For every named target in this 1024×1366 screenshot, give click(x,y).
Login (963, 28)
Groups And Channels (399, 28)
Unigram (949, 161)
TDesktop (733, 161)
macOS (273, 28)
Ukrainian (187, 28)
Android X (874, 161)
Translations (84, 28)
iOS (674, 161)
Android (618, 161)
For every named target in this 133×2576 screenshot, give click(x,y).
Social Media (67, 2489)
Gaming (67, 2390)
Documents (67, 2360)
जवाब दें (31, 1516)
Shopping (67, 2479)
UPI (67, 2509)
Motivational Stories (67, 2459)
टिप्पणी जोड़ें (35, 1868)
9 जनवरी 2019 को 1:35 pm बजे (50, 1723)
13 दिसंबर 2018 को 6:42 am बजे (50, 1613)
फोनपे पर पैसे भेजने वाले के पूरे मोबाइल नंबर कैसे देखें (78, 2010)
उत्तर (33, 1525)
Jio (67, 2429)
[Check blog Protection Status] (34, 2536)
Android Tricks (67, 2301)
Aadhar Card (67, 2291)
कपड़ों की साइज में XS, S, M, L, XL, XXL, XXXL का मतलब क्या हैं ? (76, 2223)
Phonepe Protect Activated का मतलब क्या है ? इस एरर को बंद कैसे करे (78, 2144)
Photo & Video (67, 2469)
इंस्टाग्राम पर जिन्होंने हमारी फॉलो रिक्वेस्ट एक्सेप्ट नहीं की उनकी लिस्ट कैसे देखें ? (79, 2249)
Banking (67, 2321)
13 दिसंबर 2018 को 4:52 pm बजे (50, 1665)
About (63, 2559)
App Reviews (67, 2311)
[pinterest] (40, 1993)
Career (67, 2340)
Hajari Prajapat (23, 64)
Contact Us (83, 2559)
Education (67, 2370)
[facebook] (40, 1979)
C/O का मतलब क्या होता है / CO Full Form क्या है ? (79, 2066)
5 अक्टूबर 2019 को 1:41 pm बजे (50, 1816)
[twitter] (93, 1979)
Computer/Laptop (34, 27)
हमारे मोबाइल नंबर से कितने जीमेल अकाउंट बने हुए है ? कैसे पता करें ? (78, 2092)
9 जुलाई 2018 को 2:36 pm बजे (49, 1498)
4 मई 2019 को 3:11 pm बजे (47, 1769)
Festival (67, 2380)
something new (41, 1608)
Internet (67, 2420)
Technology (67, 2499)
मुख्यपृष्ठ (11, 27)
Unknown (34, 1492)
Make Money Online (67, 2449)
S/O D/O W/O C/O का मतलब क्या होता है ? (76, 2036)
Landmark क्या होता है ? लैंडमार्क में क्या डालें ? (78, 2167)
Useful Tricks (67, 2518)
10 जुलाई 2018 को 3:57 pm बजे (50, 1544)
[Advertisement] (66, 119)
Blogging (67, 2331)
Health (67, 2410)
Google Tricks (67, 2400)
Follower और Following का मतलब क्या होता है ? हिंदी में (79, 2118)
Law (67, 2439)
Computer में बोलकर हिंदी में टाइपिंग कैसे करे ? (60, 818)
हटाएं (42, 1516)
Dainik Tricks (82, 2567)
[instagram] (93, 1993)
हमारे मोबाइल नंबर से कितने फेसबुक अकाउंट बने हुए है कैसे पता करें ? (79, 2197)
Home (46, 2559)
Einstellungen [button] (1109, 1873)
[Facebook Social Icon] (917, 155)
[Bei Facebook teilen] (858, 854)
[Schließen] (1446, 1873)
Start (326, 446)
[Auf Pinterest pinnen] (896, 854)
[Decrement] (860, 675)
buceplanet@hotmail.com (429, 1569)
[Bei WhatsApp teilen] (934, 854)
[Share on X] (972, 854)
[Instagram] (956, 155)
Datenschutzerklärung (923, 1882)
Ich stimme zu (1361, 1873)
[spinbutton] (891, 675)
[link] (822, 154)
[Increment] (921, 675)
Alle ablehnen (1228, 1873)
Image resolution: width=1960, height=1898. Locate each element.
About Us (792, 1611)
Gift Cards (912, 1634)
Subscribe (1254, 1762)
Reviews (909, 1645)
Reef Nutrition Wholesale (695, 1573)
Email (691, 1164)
- - - - - - -
## Exercise aim
From the line that has "[instagram] (93, 1993)" through the line that has "Alle ablehnen (1228, 1873)", copy every line exactly as it appears above, and leave out all others.

## Solution
[instagram] (93, 1993)
हमारे मोबाइल नंबर से कितने फेसबुक अकाउंट बने हुए है कैसे पता करें ? (79, 2197)
Home (46, 2559)
Einstellungen [button] (1109, 1873)
[Facebook Social Icon] (917, 155)
[Bei Facebook teilen] (858, 854)
[Schließen] (1446, 1873)
Start (326, 446)
[Auf Pinterest pinnen] (896, 854)
[Decrement] (860, 675)
buceplanet@hotmail.com (429, 1569)
[Bei WhatsApp teilen] (934, 854)
[Share on X] (972, 854)
[Instagram] (956, 155)
Datenschutzerklärung (923, 1882)
Ich stimme zu (1361, 1873)
[spinbutton] (891, 675)
[link] (822, 154)
[Increment] (921, 675)
Alle ablehnen (1228, 1873)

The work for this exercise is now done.